● **Goal of the exercise**: An image-free, word-for-word version of the records below is to be returned.

[Saved data entries]
━━━━━━━━

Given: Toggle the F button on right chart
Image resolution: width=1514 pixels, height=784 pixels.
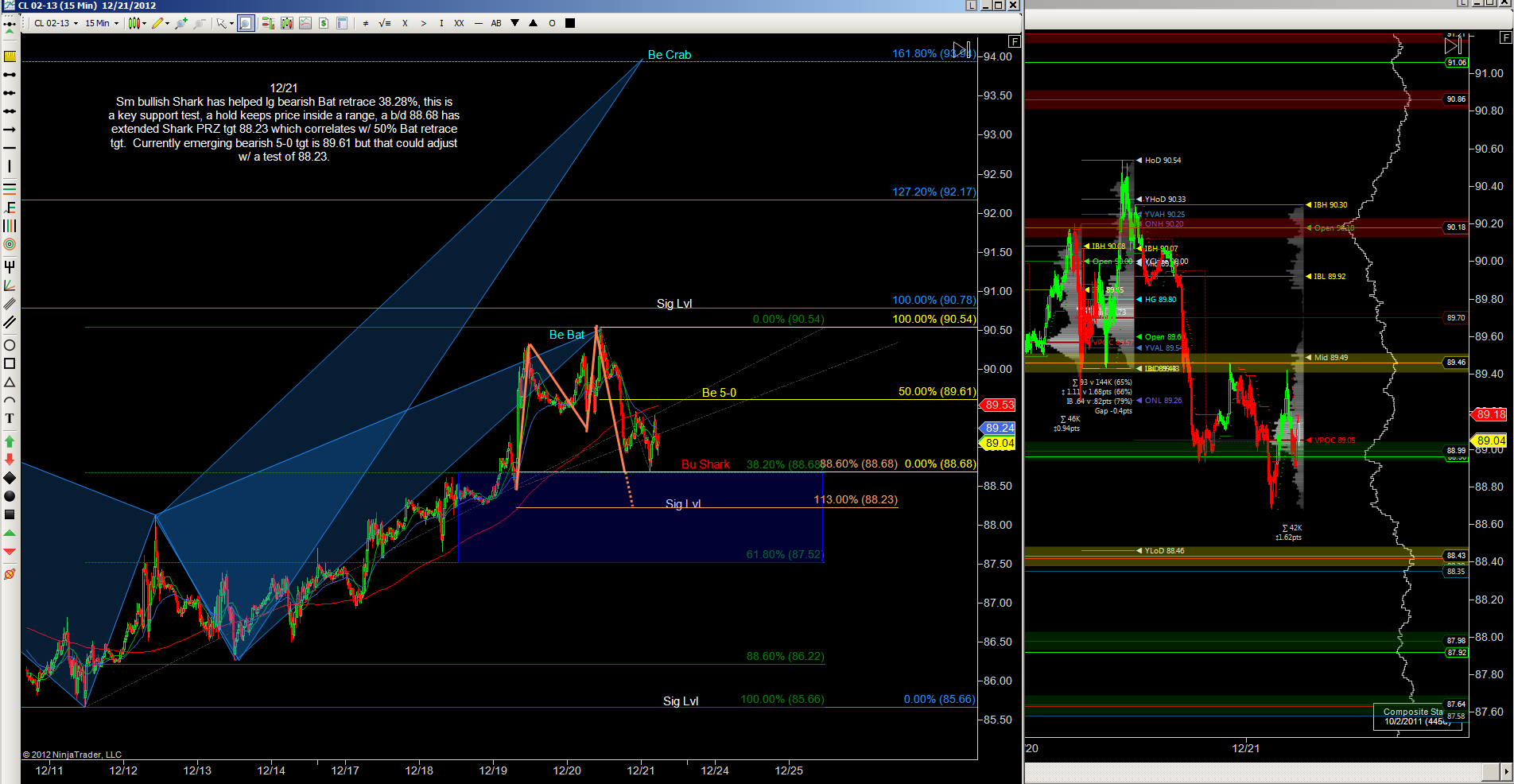Looking at the screenshot, I should click(1504, 37).
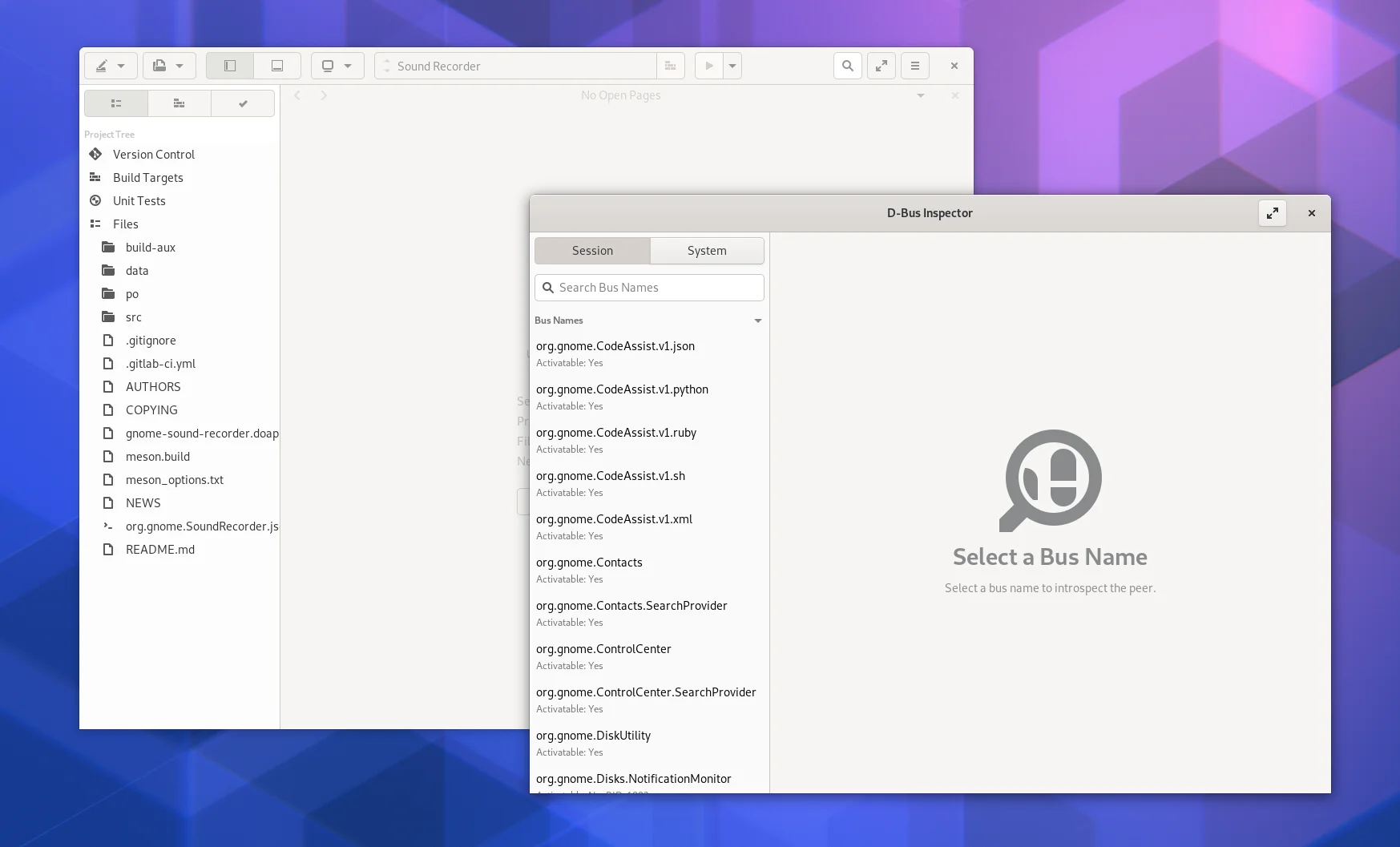1400x847 pixels.
Task: Select org.gnome.Contacts bus name
Action: click(589, 563)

━━━━━━━━

● **Response area**:
Given: Toggle the F button on right chart
Image resolution: width=1514 pixels, height=784 pixels.
Looking at the screenshot, I should click(1504, 37).
1400x847 pixels.
Task: Select org.gnome.Contacts bus name
Action: click(589, 563)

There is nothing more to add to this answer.